Problem | Nothing in the entries may be altered; copy them in full.

Entries supplied |
◆ ◆ ◆ ◆ ◆
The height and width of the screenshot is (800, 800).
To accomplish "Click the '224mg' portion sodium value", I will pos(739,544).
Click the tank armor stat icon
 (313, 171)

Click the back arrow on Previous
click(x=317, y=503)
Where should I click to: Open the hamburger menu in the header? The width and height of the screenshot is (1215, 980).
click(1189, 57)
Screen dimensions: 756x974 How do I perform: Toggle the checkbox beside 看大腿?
◆ ◆ ◆ ◆ ◆
Output of the task |
The height and width of the screenshot is (800, 800).
To accomplish "Click the '224mg' portion sodium value", I will pos(739,544).
Click the tank armor stat icon
 (313, 171)

Click the back arrow on Previous
click(x=317, y=503)
Where should I click to: Open the hamburger menu in the header? The width and height of the screenshot is (1215, 980).
click(1189, 57)
Screen dimensions: 756x974 How do I perform: Toggle the checkbox beside 看大腿?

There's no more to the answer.